TASK OBJECTIVE
In the material below, find every line containing the string "videohry" and return it.

SUPPLIED DATA
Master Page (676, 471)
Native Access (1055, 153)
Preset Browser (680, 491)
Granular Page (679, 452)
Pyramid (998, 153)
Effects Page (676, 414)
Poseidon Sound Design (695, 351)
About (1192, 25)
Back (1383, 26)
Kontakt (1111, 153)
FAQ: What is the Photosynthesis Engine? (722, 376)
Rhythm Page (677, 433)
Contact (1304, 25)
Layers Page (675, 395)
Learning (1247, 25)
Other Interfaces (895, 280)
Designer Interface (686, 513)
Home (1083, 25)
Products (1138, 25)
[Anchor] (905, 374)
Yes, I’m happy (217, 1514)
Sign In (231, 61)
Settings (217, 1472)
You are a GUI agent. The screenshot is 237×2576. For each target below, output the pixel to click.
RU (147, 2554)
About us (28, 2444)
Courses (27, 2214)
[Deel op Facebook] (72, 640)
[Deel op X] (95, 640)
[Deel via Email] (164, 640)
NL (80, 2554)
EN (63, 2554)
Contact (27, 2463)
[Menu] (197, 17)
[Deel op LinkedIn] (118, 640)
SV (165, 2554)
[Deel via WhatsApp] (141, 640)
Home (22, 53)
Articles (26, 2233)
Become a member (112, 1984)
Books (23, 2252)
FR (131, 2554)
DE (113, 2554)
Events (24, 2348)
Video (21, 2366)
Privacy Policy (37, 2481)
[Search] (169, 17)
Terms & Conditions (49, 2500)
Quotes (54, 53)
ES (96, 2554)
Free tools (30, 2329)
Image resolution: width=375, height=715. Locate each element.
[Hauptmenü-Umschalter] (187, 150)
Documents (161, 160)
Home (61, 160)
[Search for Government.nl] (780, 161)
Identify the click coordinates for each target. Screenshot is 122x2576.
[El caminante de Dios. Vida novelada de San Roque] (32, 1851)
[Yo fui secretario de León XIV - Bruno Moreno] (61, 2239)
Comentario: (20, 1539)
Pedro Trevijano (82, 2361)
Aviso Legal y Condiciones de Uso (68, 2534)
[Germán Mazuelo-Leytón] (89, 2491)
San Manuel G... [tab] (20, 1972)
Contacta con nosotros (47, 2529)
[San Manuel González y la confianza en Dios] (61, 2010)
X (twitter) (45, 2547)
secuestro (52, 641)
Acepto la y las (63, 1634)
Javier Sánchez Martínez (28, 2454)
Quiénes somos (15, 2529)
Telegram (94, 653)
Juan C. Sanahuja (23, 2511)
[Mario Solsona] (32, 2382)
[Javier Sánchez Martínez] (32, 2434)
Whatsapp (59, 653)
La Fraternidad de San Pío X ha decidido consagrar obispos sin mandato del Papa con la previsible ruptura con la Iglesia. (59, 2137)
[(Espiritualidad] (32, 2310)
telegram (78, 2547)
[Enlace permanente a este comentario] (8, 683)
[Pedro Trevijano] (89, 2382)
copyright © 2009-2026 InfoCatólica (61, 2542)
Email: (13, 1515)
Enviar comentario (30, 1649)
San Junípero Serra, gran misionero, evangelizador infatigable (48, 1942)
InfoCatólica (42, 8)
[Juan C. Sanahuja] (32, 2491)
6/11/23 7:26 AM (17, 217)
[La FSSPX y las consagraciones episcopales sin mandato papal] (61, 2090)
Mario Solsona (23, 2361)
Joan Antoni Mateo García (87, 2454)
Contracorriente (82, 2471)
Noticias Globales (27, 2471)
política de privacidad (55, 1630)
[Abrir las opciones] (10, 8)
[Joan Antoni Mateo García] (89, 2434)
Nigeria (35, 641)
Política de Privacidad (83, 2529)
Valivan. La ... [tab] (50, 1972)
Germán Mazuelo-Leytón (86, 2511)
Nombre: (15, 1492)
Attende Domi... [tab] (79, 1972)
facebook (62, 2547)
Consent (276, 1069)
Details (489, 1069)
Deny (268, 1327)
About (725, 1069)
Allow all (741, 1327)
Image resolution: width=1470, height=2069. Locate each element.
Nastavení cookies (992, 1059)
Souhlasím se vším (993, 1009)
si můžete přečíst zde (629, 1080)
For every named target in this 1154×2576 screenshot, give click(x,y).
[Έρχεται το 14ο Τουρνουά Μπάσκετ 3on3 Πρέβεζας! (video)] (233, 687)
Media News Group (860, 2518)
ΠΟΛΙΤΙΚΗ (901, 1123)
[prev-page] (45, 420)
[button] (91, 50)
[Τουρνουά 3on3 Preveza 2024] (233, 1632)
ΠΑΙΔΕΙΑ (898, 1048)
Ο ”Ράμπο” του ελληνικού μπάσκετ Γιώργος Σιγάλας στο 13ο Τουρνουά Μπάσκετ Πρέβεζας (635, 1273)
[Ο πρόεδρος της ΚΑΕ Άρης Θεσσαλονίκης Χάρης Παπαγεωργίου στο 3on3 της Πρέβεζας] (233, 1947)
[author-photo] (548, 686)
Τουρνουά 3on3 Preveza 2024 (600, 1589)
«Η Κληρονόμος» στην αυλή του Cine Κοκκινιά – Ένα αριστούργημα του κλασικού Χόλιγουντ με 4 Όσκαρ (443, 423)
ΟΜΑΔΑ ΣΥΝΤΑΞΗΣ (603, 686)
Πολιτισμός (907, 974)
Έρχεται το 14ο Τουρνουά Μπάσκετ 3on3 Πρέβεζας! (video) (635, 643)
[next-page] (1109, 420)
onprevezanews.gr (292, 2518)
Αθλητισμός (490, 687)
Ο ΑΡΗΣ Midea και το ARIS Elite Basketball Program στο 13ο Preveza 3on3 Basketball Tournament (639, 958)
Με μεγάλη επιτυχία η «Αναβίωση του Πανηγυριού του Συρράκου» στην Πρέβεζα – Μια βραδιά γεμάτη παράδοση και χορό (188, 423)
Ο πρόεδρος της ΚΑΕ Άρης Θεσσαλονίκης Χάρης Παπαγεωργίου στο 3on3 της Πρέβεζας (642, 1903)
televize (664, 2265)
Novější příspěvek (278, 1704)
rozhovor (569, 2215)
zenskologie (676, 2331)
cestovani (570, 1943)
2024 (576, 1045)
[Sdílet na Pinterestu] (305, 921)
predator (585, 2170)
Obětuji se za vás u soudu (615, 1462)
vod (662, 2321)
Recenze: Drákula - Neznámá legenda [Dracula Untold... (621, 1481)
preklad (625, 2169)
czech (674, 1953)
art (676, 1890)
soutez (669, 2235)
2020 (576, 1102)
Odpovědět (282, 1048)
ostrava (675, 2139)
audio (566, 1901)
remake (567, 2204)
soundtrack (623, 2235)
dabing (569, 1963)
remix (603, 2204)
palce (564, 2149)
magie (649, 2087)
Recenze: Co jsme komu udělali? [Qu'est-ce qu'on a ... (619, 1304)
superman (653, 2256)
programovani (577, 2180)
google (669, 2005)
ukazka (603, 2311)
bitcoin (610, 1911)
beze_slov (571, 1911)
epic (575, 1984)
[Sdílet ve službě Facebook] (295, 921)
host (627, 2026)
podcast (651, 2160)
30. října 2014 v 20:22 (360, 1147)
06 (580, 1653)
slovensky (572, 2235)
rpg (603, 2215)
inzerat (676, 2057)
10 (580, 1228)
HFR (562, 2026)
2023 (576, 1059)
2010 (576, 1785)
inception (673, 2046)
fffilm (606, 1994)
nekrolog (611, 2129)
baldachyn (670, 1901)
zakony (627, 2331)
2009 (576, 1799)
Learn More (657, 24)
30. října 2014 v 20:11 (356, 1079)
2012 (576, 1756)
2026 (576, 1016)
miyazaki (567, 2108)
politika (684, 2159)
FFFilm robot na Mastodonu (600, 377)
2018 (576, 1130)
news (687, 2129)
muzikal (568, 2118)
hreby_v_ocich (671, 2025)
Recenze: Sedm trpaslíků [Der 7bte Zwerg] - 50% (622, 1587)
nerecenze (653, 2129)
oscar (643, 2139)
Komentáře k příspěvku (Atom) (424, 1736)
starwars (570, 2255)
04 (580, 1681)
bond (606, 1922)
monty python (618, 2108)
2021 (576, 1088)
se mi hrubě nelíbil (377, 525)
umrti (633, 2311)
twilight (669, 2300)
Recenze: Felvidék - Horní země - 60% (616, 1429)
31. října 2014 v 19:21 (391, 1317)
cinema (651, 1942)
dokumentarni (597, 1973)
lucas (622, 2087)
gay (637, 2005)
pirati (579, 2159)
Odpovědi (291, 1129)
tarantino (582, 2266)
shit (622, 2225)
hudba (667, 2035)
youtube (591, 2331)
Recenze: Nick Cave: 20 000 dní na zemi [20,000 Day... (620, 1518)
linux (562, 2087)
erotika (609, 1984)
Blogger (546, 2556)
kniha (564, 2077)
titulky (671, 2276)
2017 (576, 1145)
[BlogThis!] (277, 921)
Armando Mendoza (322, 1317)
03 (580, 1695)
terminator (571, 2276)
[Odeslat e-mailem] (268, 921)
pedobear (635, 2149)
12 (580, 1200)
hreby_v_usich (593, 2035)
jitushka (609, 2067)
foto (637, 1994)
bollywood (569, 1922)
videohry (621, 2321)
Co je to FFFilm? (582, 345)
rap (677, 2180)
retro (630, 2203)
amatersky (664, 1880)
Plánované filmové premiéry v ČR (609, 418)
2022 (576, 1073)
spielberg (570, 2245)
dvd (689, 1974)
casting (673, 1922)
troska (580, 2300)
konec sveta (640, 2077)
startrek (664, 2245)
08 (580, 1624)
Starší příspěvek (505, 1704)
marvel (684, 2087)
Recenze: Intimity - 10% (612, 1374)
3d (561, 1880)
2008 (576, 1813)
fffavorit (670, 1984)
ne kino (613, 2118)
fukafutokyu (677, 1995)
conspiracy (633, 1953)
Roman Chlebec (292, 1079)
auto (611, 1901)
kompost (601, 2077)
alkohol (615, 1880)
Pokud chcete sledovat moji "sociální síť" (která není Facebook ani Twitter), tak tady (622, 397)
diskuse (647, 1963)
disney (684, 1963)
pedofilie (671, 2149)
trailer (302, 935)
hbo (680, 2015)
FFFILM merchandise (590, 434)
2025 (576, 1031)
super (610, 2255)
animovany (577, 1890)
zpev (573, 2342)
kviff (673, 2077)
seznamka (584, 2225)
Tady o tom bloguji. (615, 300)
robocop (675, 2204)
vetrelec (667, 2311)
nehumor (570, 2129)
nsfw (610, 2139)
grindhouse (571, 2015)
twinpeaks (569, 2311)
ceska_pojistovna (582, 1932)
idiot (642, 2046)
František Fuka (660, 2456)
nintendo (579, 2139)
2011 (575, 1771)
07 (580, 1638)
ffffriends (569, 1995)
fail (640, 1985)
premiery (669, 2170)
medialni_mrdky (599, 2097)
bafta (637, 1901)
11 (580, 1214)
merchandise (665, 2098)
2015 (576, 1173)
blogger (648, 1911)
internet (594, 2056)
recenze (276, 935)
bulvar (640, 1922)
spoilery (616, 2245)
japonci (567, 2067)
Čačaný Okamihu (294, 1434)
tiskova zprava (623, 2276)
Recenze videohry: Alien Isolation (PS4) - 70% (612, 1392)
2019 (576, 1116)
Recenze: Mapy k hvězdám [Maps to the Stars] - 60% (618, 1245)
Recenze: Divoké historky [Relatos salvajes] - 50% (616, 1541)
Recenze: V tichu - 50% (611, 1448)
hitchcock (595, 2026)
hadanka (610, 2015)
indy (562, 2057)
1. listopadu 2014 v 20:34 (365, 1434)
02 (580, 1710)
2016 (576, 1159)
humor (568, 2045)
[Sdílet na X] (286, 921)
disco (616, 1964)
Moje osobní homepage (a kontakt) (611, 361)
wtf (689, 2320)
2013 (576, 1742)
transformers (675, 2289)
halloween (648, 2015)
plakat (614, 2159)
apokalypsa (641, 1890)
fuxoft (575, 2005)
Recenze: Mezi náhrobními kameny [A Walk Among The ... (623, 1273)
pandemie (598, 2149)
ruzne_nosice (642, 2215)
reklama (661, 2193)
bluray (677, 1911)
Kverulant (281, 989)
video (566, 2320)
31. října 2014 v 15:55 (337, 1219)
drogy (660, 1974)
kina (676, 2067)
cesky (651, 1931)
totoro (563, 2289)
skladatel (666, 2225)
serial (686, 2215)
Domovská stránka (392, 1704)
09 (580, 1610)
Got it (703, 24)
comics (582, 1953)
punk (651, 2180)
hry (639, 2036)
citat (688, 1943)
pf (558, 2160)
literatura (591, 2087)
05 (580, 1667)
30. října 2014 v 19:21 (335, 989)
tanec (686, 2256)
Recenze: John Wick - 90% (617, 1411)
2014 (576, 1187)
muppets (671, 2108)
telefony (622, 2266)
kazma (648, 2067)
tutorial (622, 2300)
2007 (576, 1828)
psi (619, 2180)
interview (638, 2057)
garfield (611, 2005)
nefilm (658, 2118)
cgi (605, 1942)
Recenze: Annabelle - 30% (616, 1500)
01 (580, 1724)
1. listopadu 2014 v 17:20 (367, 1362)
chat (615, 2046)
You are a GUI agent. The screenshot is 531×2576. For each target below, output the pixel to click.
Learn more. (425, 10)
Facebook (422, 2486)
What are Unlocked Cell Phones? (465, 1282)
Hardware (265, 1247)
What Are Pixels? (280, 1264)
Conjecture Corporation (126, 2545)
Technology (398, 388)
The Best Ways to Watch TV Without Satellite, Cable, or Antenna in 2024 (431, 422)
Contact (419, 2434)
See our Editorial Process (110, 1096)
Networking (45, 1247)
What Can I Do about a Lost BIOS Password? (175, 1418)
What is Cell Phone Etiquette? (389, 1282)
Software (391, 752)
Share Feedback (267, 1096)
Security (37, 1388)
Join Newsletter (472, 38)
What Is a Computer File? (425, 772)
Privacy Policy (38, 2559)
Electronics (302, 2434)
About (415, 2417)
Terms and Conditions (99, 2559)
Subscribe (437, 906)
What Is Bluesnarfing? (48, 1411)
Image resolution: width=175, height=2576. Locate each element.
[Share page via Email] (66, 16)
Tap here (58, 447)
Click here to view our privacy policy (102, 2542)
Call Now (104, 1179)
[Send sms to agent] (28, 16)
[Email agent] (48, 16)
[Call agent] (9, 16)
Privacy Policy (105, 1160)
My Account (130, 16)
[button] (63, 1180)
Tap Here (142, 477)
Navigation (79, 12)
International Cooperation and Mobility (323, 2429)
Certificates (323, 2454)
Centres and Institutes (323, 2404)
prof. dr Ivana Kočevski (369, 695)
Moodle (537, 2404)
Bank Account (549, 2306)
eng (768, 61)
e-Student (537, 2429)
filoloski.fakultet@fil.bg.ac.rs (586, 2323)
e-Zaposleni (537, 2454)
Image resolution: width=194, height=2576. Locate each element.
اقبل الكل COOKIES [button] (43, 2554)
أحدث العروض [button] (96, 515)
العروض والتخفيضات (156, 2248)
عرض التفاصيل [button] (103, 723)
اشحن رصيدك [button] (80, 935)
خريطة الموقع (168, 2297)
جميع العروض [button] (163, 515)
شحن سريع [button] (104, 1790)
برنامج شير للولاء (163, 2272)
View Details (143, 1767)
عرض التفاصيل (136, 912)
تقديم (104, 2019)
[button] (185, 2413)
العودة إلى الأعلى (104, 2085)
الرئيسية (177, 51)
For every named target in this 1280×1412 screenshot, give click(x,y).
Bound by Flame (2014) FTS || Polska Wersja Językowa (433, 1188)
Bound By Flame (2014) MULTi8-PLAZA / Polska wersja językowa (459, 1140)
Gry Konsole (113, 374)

WRITTEN RESPONSE
videohry (621, 2321)
Recenze videohry: Alien Isolation (PS4) - 70% (612, 1392)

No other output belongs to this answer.